There were 135 households, out of which 31.1% had children under the age of 18 living with them, 57.0% were married couples living together, 6.7% had a female householder with no husband present, and 33.3% were non-families. 28.9% of all households were made up of individuals, and 20.7% had someone living alone who was 65 years of age or older. The average household size was 2.33 and the average family size was 2.89.

In the city, the population was spread out, with 25.2% under the age of 18, 9.9% from 18 to 24, 25.8% from 25 to 44, 20.7% from 45 to 64, and 18.5% who were 65 years of age or older. The median age was 38 years. For every 100 females, there were 93.8 males. For every 100 females age 18 and over, there were 89.5 males.
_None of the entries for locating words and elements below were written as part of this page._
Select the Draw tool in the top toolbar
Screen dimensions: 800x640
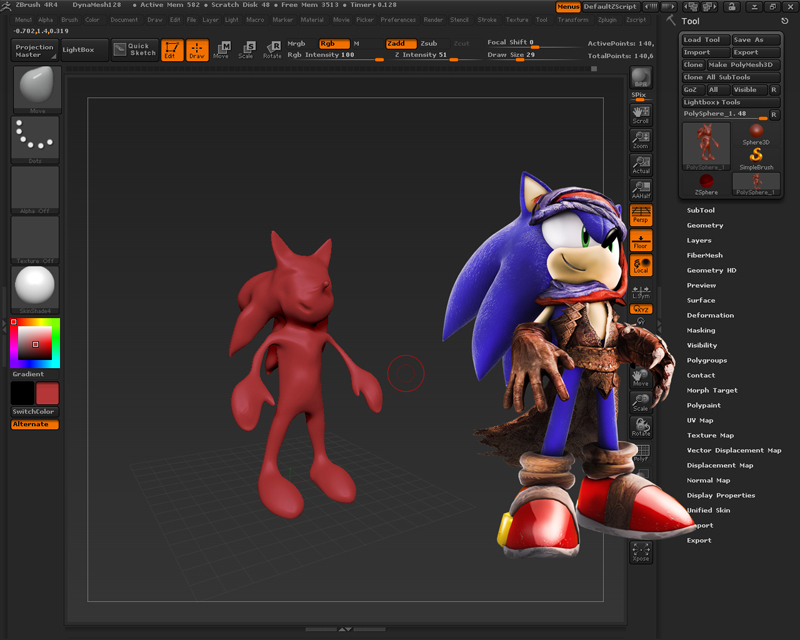tap(196, 48)
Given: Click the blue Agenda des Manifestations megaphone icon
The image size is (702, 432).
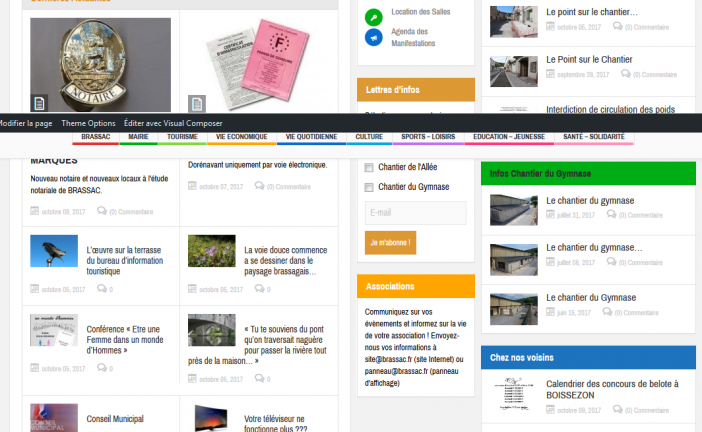Looking at the screenshot, I should [x=373, y=38].
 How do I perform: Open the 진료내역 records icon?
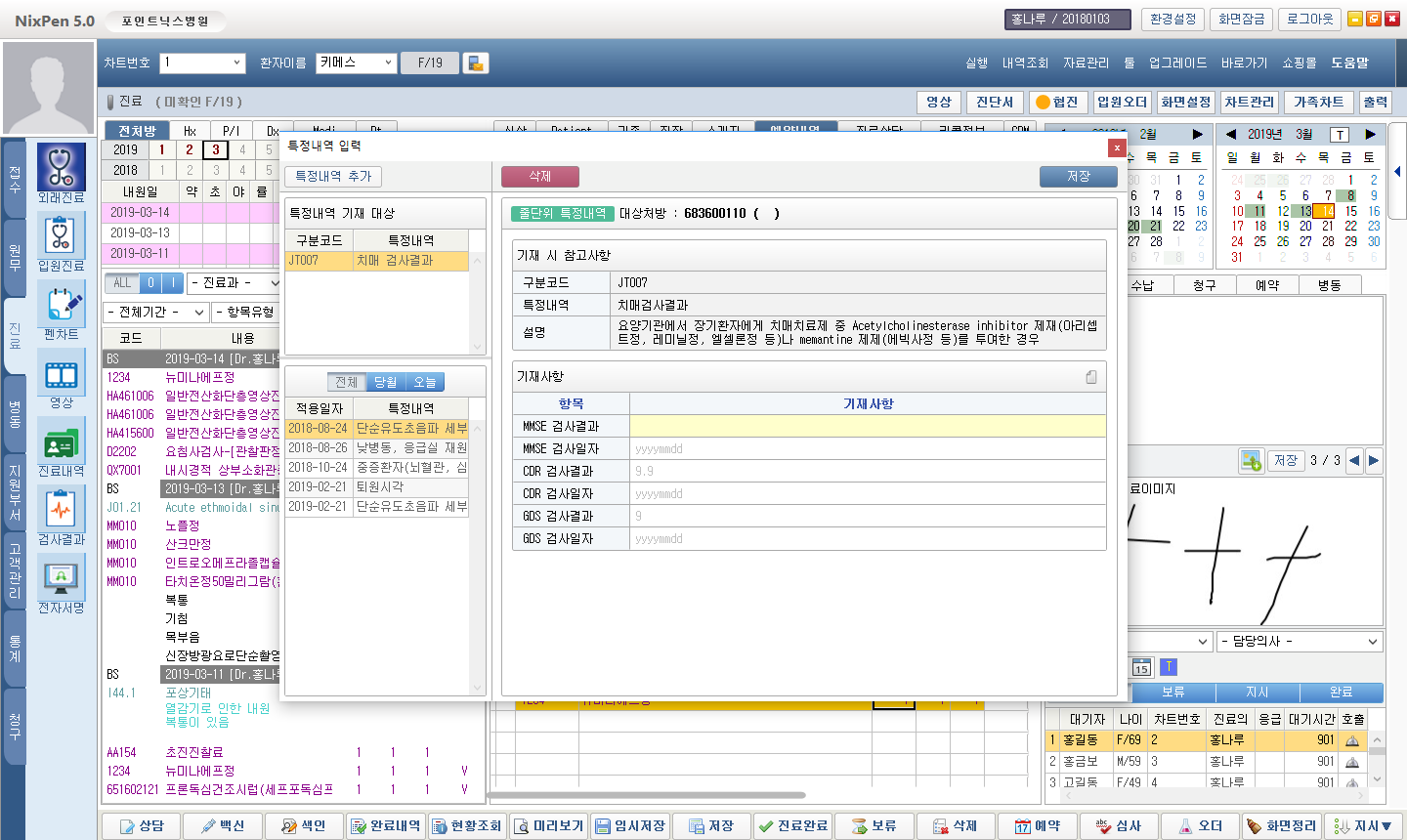click(x=61, y=443)
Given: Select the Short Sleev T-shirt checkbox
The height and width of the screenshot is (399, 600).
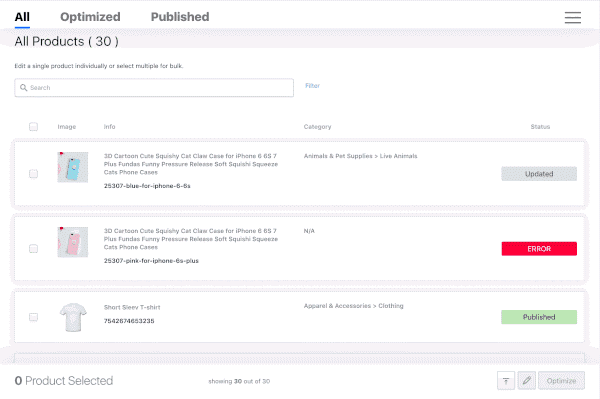Looking at the screenshot, I should pos(33,317).
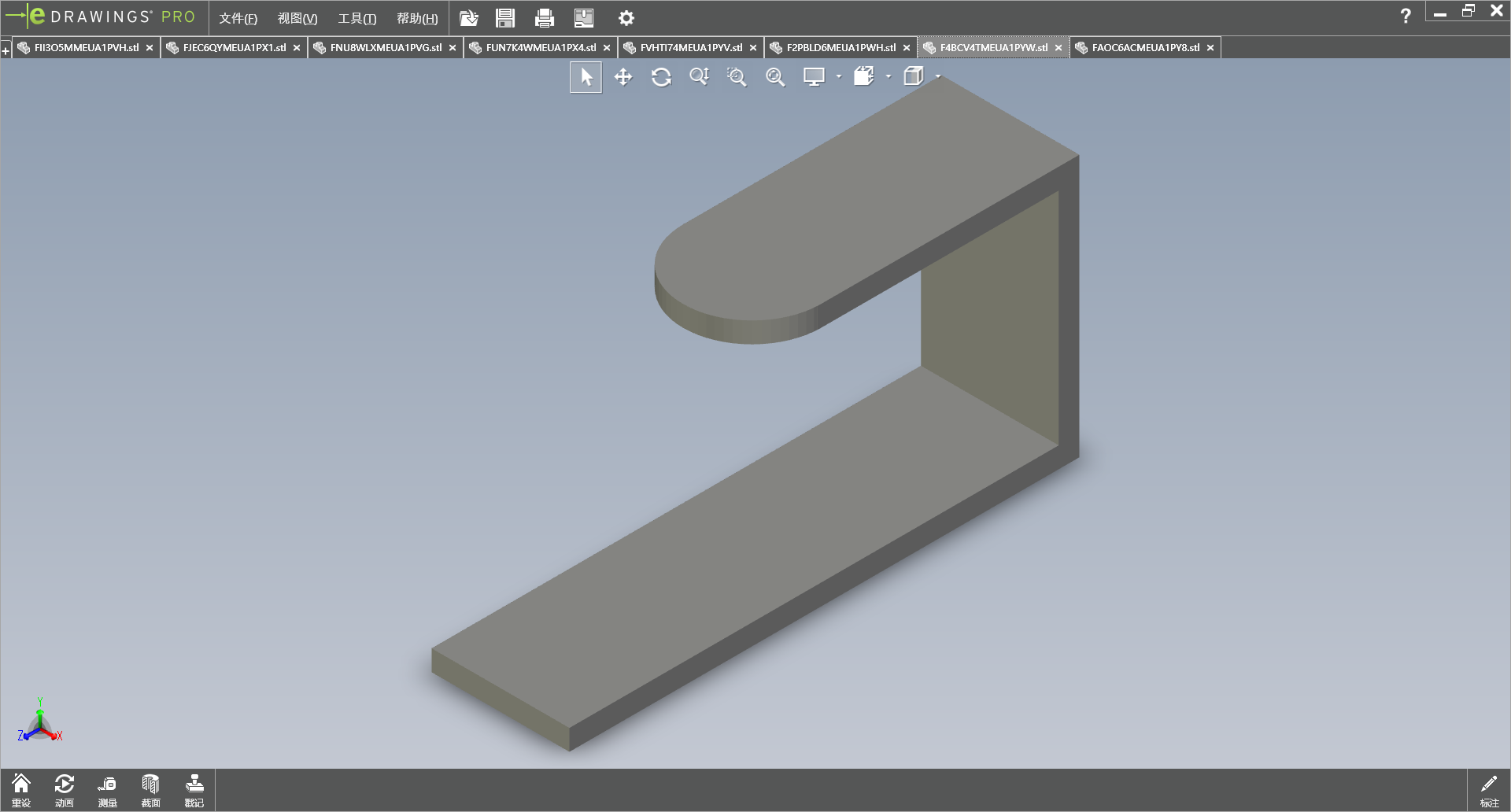Close the FJEC6QYMEUA1PX1.stl tab
Viewport: 1511px width, 812px height.
tap(297, 48)
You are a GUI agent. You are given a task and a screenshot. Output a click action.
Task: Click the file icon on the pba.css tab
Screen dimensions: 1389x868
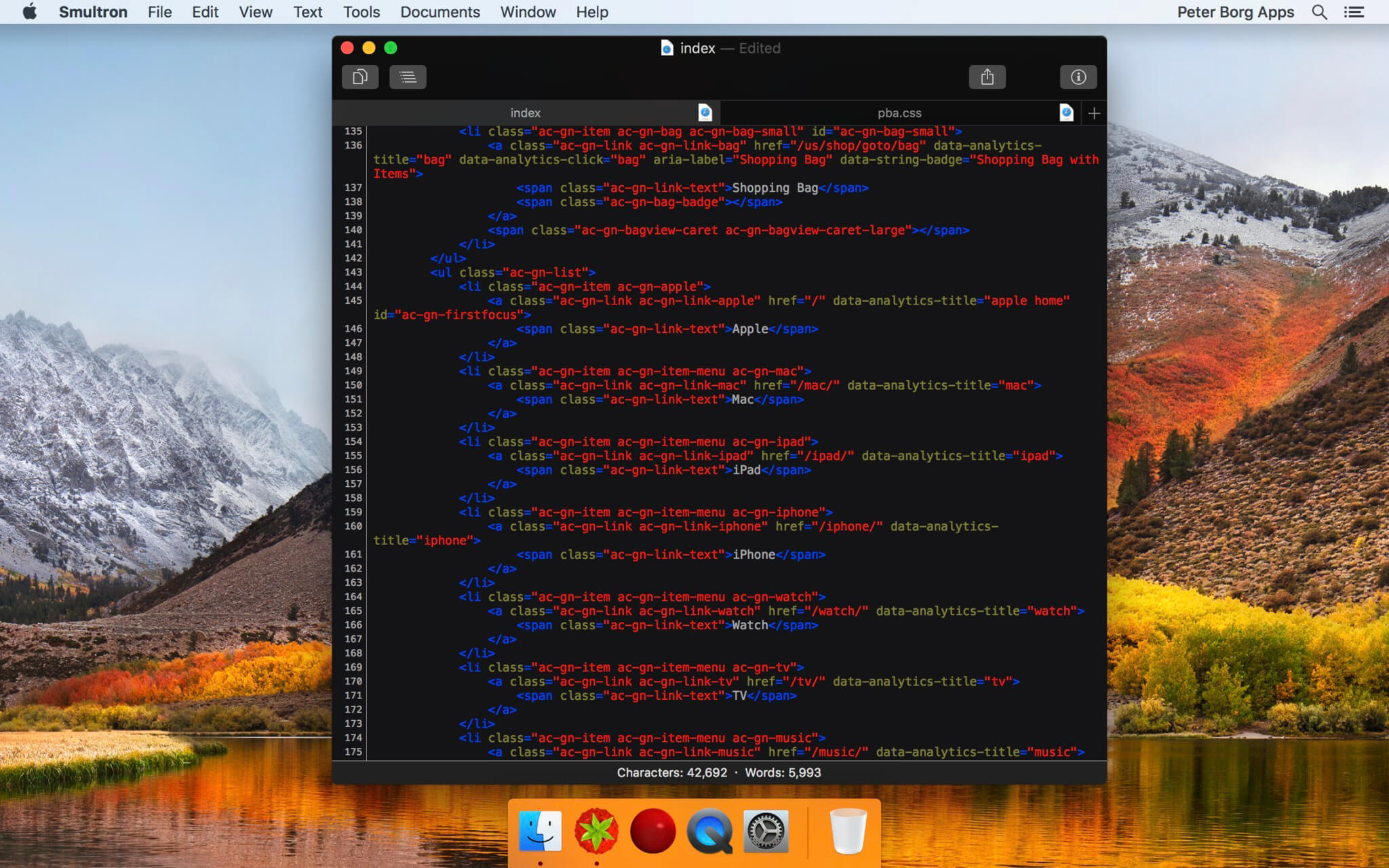tap(1066, 113)
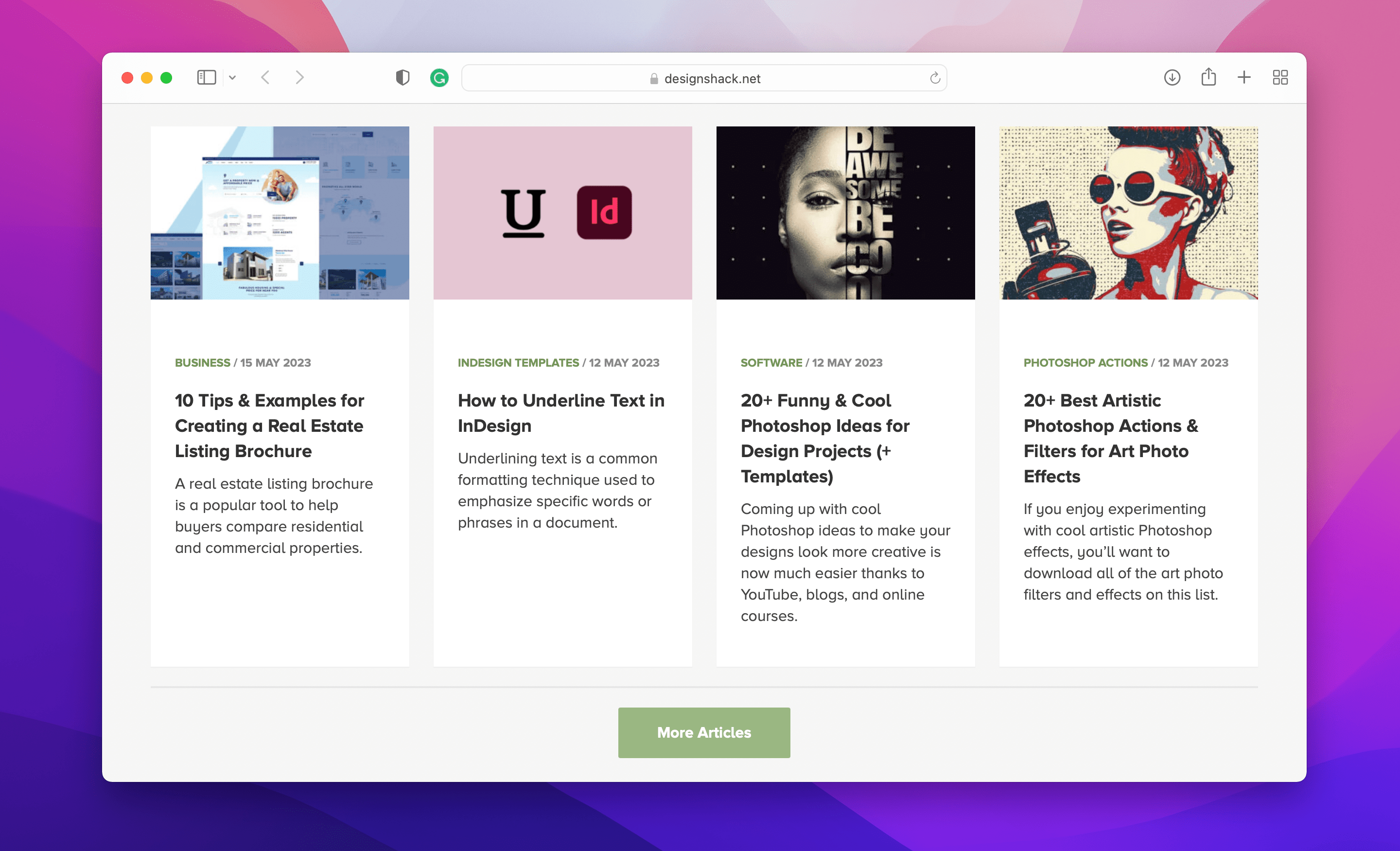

The median income for a household in the city was $27,500, and the median income for a family was $40,000. Males had a median income of $24,500 versus $23,438 for females. The per capita income for the city was $14,056. About 8.3% of families and 12.3% of the population were below the poverty line, including 12.8% of those under age 18 and 16.7% of those age 65 or over.

==Education==
Everest is a part of USD 430 South Brown County. The district high school is Horton High School. The Horton High School mascot is Horton Chargers.

Everest High School was closed through school unification. The Everest High School mascot was Everest Vikings.